During the 1960s Lou Harrison, on a Rockefeller grant, went to live in Korea. His lifelong obsession with pitch relations, in particular with just-intonation, and his interest in music of other cultures, led him to include non-Western or folk instruments in dozens of his works, and in eventually inventing his own, including jade flutes, and wash tubs, and muted iron pipes. But since his intrinsic language is melodic, diatonic, and very simple, I, for one, prefer the works that demand less on what seem like frantic sound effects and more on sheer tune. For instance the haunting 1950 Suite for Cello and Harp. He had just completed a work called Nek Chand for a Hawaiian slack guitar, and corrected final proofs of a book of poems plus some gamelan scores and drawings, when he dropped dead last February at a Denny’s restaurant in Lafayette, Indiana. He was 85.
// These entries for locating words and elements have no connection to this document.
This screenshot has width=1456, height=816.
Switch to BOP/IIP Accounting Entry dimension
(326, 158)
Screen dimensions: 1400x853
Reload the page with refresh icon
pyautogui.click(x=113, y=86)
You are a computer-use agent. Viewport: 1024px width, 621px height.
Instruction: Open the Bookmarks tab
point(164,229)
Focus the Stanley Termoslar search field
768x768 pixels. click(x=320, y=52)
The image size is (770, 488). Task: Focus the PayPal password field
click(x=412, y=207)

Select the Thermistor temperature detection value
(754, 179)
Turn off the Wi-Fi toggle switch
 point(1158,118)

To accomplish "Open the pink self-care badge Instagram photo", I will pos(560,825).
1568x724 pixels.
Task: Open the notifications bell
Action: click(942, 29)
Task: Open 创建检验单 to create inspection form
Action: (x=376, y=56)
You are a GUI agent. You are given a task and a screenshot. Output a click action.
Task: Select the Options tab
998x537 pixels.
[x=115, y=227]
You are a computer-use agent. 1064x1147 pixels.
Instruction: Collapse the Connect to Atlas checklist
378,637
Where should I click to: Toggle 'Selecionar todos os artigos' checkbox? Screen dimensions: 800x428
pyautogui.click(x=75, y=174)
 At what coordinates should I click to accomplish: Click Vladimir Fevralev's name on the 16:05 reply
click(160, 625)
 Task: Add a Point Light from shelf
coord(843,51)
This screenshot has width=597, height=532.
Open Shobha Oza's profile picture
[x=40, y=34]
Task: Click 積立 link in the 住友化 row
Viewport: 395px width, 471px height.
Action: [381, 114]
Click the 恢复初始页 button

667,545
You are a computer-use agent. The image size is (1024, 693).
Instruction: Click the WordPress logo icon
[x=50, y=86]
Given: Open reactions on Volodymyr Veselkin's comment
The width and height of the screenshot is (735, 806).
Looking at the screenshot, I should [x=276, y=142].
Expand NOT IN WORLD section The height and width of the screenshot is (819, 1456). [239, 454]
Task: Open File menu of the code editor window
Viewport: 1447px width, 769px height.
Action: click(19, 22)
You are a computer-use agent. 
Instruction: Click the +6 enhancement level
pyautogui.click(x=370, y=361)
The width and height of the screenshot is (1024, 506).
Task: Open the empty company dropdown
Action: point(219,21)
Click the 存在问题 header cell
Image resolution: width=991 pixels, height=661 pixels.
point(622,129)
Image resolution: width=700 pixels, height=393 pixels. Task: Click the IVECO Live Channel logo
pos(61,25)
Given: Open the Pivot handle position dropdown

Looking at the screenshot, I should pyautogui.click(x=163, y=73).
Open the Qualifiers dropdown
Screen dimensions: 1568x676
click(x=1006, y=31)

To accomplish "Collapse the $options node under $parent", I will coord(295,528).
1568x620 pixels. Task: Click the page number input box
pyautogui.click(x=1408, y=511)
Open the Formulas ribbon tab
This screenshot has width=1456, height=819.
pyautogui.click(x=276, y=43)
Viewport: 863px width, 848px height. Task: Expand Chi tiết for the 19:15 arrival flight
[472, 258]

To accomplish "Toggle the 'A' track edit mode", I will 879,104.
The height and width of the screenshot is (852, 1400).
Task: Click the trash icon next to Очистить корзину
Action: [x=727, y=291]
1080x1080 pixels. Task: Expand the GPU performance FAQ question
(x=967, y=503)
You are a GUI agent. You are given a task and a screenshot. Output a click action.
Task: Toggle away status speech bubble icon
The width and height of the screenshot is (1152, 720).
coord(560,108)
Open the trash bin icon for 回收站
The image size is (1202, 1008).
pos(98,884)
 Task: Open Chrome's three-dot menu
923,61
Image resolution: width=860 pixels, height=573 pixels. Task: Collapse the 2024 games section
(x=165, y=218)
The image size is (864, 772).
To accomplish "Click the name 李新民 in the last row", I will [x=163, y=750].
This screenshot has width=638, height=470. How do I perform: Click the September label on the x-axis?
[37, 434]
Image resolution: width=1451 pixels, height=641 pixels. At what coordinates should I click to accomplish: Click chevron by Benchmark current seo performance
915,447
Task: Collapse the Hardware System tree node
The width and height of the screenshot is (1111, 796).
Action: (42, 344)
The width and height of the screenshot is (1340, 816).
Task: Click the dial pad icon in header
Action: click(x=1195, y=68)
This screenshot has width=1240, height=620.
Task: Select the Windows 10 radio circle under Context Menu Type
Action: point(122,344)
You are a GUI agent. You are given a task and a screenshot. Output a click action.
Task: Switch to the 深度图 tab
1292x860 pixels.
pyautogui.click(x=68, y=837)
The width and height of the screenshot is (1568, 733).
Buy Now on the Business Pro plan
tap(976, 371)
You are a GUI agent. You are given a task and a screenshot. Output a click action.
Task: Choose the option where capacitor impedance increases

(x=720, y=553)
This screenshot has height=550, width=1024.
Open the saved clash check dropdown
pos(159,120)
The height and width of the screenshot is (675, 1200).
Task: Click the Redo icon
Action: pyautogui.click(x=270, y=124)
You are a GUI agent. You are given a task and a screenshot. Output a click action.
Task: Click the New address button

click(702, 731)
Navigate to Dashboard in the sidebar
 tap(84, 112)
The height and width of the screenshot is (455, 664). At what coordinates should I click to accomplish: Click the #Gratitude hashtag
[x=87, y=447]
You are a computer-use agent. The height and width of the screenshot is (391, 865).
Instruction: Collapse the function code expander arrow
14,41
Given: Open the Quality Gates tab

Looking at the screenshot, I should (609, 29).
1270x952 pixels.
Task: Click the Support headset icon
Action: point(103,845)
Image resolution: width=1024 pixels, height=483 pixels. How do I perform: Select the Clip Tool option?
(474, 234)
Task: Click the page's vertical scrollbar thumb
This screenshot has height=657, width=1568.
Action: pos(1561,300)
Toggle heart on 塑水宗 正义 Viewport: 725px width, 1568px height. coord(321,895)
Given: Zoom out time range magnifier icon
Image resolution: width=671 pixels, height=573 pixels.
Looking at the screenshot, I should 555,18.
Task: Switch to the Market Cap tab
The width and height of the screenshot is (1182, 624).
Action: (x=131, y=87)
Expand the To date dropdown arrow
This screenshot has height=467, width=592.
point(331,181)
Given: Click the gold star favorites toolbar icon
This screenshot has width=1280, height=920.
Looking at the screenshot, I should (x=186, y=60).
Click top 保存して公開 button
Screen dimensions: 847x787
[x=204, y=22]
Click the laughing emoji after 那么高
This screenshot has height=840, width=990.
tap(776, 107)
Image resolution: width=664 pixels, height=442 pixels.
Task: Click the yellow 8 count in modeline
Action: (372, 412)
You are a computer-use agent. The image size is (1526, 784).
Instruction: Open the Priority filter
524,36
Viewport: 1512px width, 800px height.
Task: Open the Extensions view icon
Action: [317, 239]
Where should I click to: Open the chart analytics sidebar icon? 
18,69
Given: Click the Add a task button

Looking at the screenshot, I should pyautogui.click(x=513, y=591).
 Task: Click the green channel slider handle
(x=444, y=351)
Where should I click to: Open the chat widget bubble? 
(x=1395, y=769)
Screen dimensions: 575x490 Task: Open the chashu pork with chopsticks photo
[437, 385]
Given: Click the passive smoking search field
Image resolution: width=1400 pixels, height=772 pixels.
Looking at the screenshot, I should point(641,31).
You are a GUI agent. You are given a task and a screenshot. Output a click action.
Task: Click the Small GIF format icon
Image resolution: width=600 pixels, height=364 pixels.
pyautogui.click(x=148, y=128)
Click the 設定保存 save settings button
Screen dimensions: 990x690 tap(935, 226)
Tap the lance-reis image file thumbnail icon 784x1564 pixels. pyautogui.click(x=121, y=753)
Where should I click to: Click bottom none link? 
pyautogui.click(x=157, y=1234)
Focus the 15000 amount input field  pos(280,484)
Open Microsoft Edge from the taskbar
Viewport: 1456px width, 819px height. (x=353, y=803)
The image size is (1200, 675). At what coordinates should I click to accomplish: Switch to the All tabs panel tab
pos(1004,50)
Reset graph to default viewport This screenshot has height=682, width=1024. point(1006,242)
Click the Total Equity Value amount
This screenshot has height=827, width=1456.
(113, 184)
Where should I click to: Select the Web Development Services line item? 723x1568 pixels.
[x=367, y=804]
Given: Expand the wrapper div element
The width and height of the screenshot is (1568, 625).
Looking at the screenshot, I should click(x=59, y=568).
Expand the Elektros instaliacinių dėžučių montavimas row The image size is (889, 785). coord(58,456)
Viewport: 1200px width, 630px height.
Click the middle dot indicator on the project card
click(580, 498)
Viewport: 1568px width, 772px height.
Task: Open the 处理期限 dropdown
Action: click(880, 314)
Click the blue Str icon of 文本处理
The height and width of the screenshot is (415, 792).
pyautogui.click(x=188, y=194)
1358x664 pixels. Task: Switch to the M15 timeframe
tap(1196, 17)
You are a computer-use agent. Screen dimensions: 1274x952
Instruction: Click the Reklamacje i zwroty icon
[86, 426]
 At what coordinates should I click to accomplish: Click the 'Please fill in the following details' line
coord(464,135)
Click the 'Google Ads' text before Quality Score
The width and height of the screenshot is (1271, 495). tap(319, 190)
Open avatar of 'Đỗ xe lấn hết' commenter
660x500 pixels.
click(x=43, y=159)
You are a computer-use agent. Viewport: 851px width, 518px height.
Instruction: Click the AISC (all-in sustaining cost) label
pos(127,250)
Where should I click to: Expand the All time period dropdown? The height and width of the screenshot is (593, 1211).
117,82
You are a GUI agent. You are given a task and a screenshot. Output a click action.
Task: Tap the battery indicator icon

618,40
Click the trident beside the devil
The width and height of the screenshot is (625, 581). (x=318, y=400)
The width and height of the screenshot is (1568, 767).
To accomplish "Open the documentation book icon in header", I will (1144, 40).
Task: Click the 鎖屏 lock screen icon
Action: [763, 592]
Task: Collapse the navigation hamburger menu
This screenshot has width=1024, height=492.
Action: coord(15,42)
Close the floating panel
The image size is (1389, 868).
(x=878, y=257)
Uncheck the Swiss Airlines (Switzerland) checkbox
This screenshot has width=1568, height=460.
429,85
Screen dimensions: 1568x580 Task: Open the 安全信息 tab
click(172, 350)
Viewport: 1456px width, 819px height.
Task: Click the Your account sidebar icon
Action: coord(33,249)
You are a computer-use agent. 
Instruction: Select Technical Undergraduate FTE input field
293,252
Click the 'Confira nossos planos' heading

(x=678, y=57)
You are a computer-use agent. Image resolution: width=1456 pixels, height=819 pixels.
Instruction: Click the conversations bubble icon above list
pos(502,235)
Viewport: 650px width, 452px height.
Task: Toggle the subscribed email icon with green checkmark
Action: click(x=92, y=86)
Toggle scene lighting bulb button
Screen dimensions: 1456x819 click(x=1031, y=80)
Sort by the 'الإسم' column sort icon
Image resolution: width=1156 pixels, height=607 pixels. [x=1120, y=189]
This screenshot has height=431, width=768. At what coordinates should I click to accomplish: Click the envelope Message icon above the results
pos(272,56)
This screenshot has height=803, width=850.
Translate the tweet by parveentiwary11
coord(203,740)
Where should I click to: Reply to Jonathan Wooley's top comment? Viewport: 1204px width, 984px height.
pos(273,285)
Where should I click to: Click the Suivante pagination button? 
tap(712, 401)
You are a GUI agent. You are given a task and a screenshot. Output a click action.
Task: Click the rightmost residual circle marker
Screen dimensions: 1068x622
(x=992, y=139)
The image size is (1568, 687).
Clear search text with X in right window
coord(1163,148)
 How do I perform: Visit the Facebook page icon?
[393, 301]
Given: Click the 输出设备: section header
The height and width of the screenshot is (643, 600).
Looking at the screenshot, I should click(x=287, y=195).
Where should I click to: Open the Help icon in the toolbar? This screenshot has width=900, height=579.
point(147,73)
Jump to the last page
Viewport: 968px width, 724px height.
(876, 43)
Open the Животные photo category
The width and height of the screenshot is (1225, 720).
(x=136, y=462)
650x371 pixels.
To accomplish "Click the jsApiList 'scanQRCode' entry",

There is no right time to die. All death is unexpected. The older our friends become, the more we feel they’ll always be there. A child’s death is really no more tragic than an old person’s. As for our own death, Freud claimed it is unimaginable, “and when we try to imagine it we perceive that we really survive as spectators…In the unconscious every one of us is convinced of his own immortality.”
But for artists, immortality is a given. Thus Lou Harrison will continue living, not just in the minds of we brief mortals who knew him, but forever in our recording and concert halls.
Read at the Academy Dinner Meeting on November 13, 2003.